** Data provided follows **

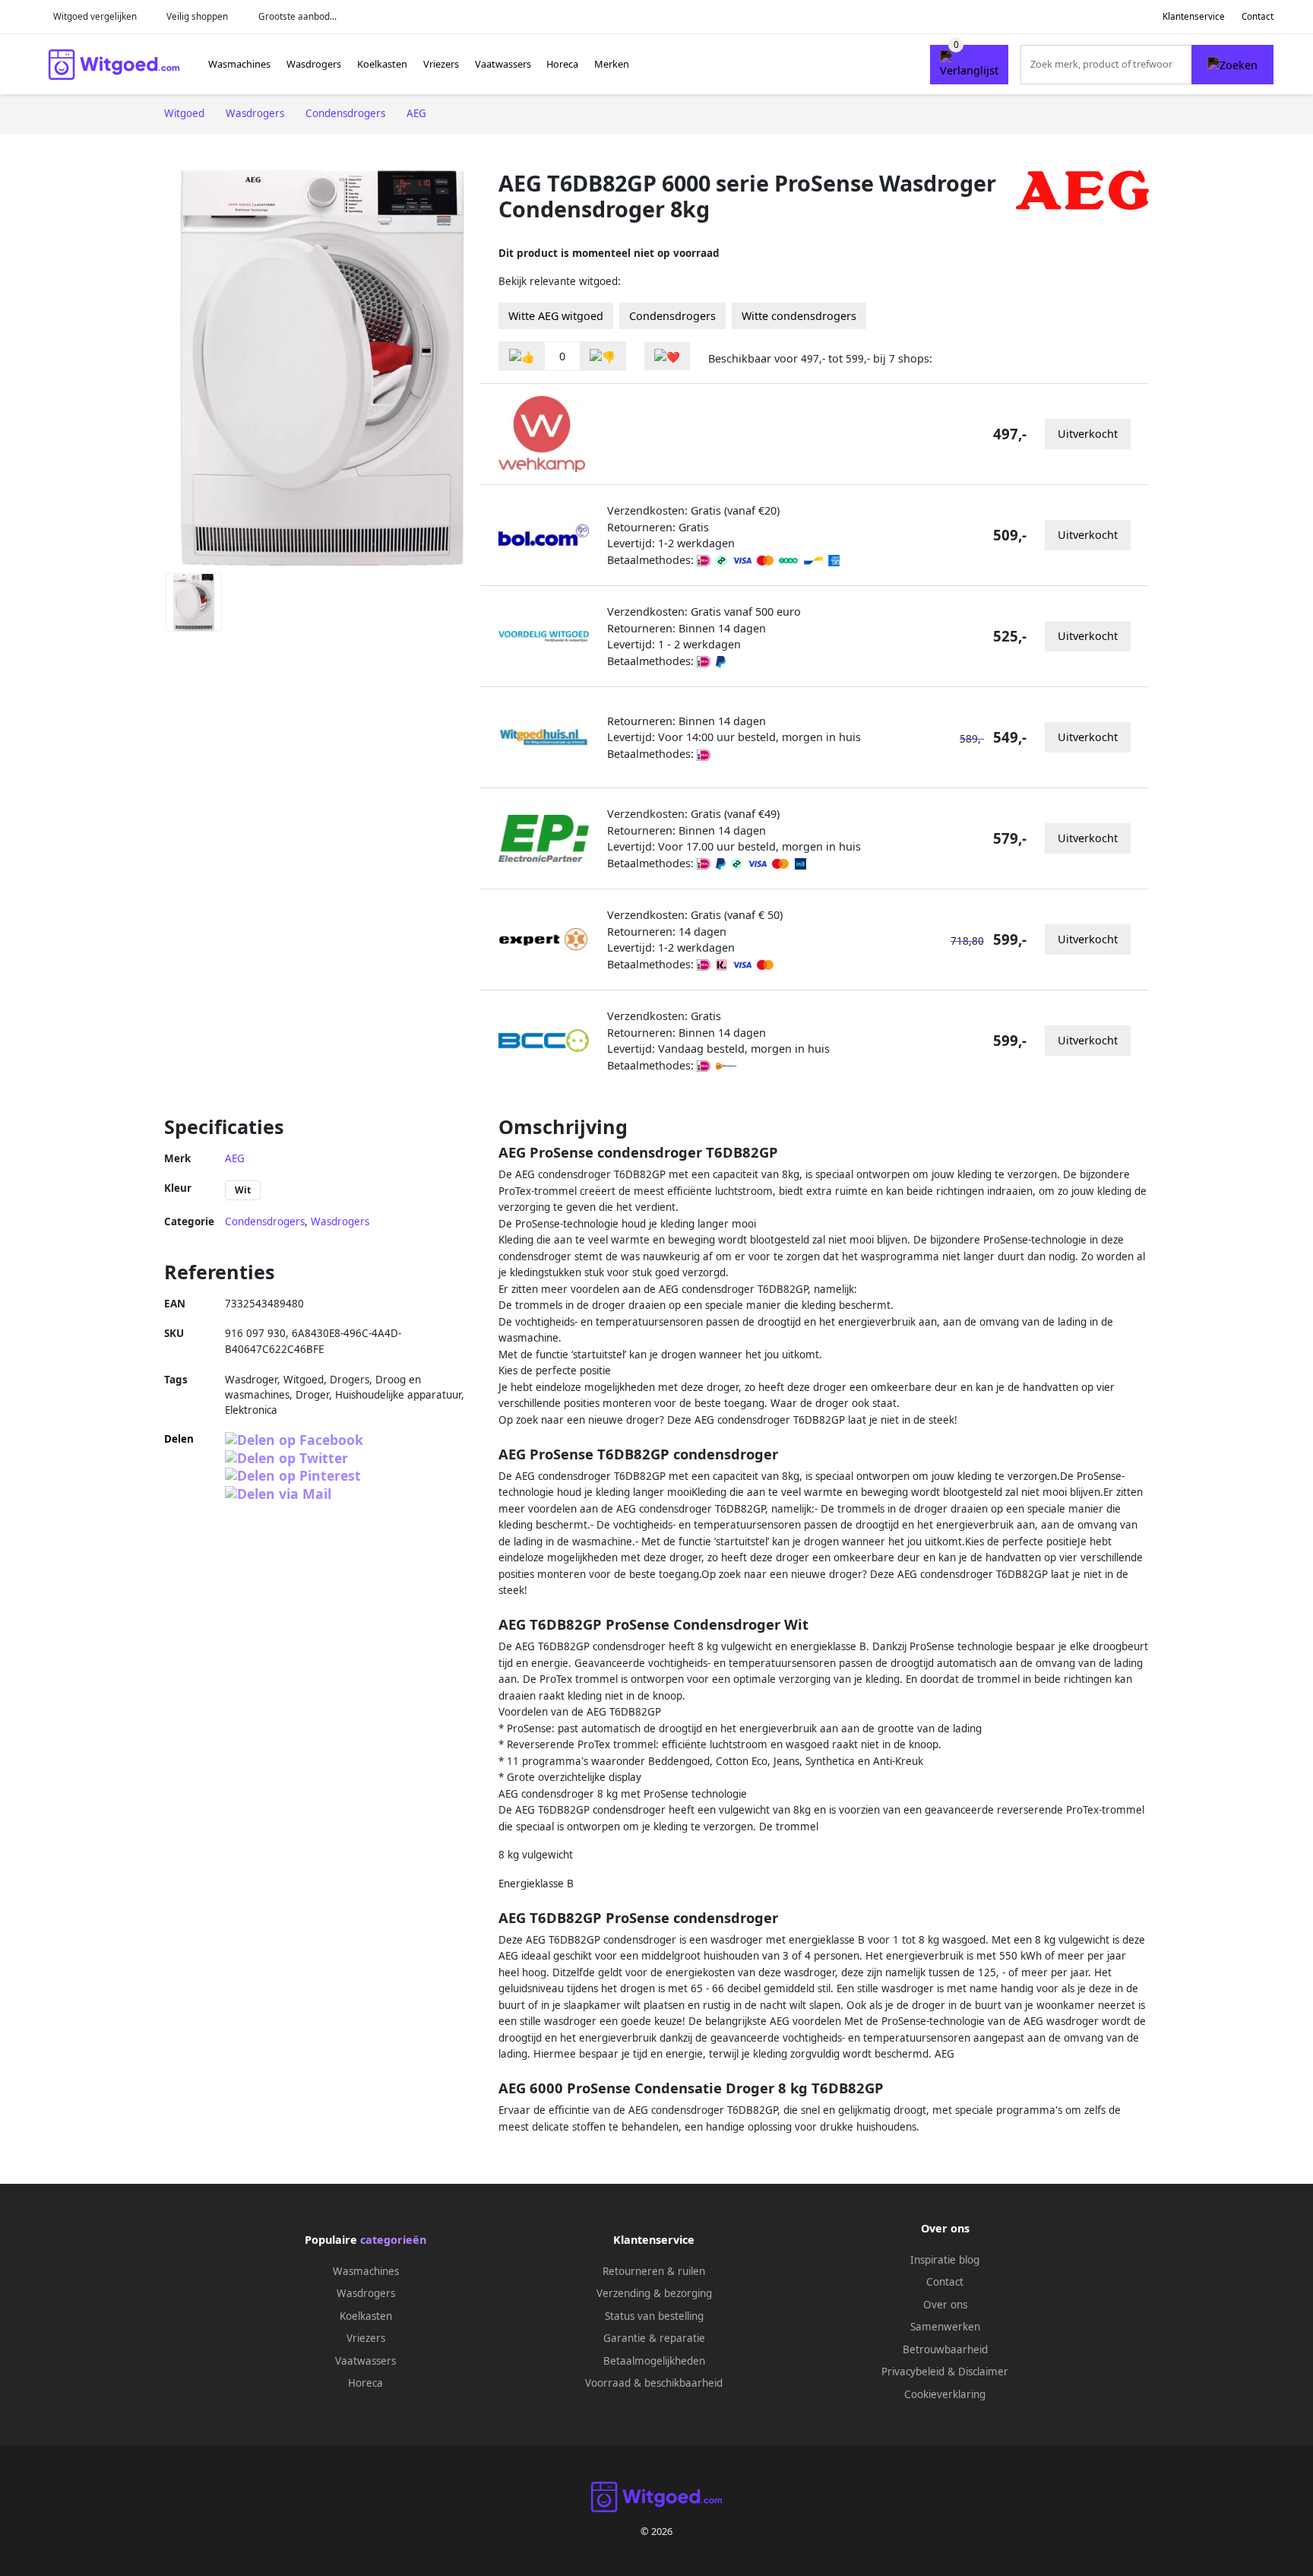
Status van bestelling (654, 2316)
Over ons (945, 2304)
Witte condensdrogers (799, 316)
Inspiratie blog (944, 2260)
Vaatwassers (503, 64)
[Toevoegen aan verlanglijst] (667, 356)
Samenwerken (945, 2327)
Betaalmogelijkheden (654, 2361)
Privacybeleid (912, 2371)
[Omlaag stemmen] (602, 356)
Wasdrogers (313, 64)
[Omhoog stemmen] (522, 356)
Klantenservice (1194, 16)
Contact (1257, 16)
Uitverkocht (1088, 433)
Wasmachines (239, 64)
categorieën (393, 2239)
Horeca (562, 64)
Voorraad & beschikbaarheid (654, 2383)
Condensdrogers (672, 316)
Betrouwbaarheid (945, 2349)
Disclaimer (983, 2371)
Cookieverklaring (945, 2394)
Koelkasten (382, 64)
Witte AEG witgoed (555, 316)
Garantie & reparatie (654, 2338)
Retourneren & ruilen (654, 2271)
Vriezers (441, 64)
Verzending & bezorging (654, 2293)
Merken (611, 64)
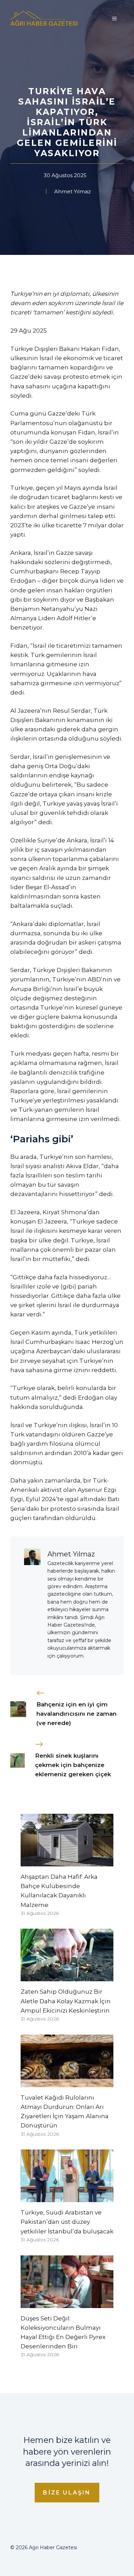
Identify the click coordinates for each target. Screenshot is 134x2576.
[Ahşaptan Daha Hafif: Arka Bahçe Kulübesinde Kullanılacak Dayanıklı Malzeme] (67, 1861)
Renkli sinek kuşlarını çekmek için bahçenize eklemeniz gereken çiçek (73, 1765)
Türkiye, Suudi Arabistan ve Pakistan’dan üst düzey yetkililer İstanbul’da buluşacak (67, 2221)
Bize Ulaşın (67, 2492)
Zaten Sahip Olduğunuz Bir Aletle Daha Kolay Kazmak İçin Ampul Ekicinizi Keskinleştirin (66, 2001)
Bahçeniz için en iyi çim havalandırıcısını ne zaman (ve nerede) (76, 1713)
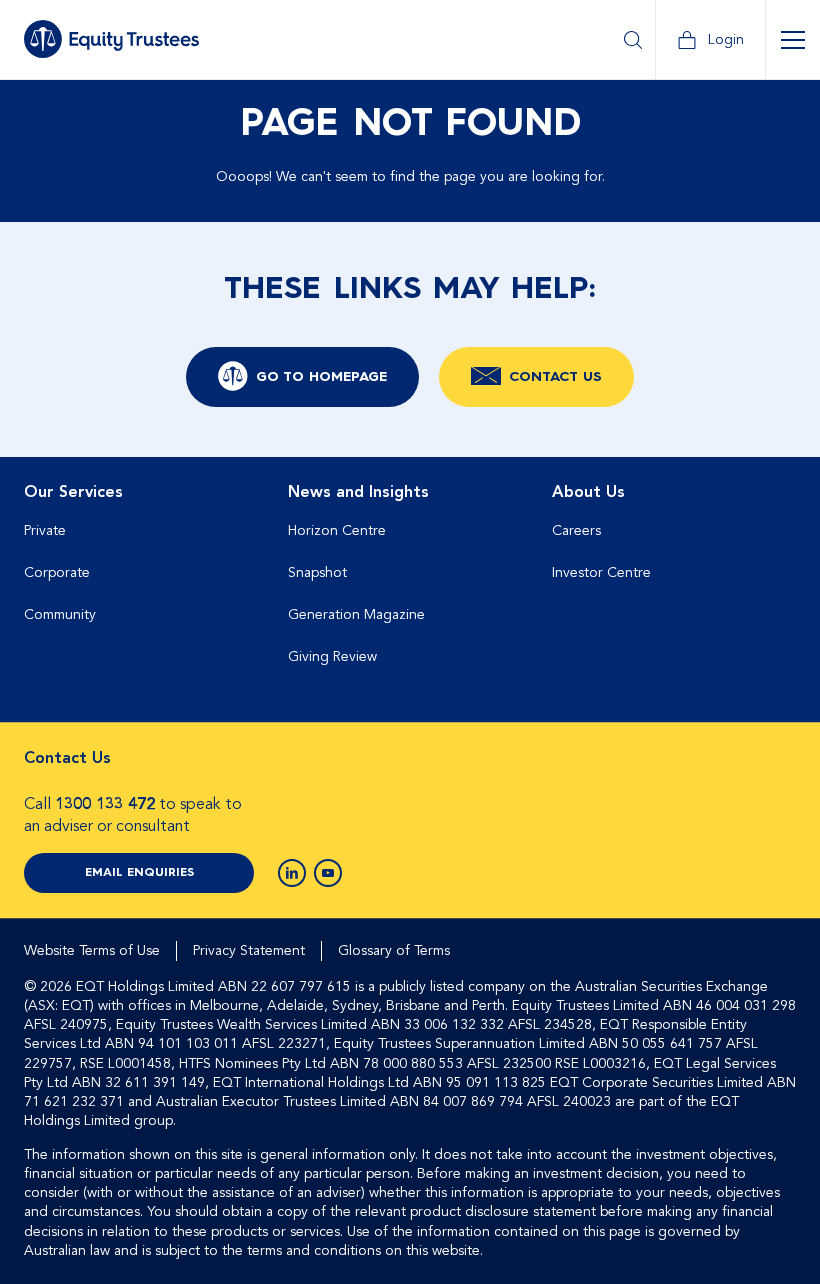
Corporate (57, 572)
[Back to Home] (111, 39)
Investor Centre (601, 572)
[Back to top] (778, 521)
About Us (588, 492)
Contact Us (555, 377)
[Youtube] (328, 873)
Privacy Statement (249, 950)
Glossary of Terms (394, 950)
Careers (576, 530)
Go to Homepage (321, 377)
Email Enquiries (139, 873)
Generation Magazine (356, 614)
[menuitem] (146, 582)
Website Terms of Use (92, 950)
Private (45, 530)
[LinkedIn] (292, 873)
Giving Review (332, 656)
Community (60, 614)
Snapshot (317, 572)
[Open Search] (632, 40)
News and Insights (358, 492)
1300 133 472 (105, 804)
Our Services (73, 492)
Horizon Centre (337, 530)
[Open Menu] (792, 40)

** End of Data provided **

Every line above gets copied exactly; none of the pictures do.

Status van bestelling (654, 2316)
Over ons (945, 2304)
Witte condensdrogers (799, 316)
Inspiratie blog (944, 2260)
Vaatwassers (503, 64)
[Toevoegen aan verlanglijst] (667, 356)
Samenwerken (945, 2327)
Betaalmogelijkheden (654, 2361)
Privacybeleid (912, 2371)
[Omlaag stemmen] (602, 356)
Wasdrogers (313, 64)
[Omhoog stemmen] (522, 356)
Klantenservice (1194, 16)
Contact (1257, 16)
Uitverkocht (1088, 433)
Wasmachines (239, 64)
categorieën (393, 2239)
Horeca (562, 64)
Voorraad & beschikbaarheid (654, 2383)
Condensdrogers (672, 316)
Betrouwbaarheid (945, 2349)
Disclaimer (983, 2371)
Cookieverklaring (945, 2394)
Koelkasten (382, 64)
Witte AEG witgoed (555, 316)
Garantie & reparatie (654, 2338)
Retourneren & ruilen (654, 2271)
Vriezers (441, 64)
Verzending & bezorging (654, 2293)
Merken (611, 64)
Identify the click coordinates for each target. Screenshot is 134x2576.
[Ahşaptan Daha Hafif: Arka Bahçe Kulübesinde Kullanılacak Dayanıklı Malzeme] (67, 1861)
Renkli sinek kuşlarını çekmek için bahçenize eklemeniz gereken çiçek (73, 1765)
Türkiye, Suudi Arabistan ve Pakistan’dan üst düzey yetkililer İstanbul’da buluşacak (67, 2221)
Bize Ulaşın (67, 2492)
Zaten Sahip Olduğunuz Bir Aletle Daha Kolay Kazmak İçin Ampul Ekicinizi Keskinleştirin (66, 2001)
Bahçeniz için en iyi çim havalandırıcısını ne zaman (ve nerede) (76, 1713)
Corporate (57, 572)
[Back to Home] (111, 39)
Investor Centre (601, 572)
[Back to top] (778, 521)
About Us (588, 492)
Contact Us (555, 377)
[Youtube] (328, 873)
Privacy Statement (249, 950)
Glossary of Terms (394, 950)
Careers (576, 530)
Go to Homepage (321, 377)
Email Enquiries (139, 873)
Generation Magazine (356, 614)
[menuitem] (146, 582)
Website Terms of Use (92, 950)
Private (45, 530)
[LinkedIn] (292, 873)
Giving Review (332, 656)
Community (60, 614)
Snapshot (317, 572)
[Open Search] (632, 40)
News and Insights (358, 492)
1300 133 472 (105, 804)
Our Services (73, 492)
Horizon Centre (337, 530)
[Open Menu] (792, 40)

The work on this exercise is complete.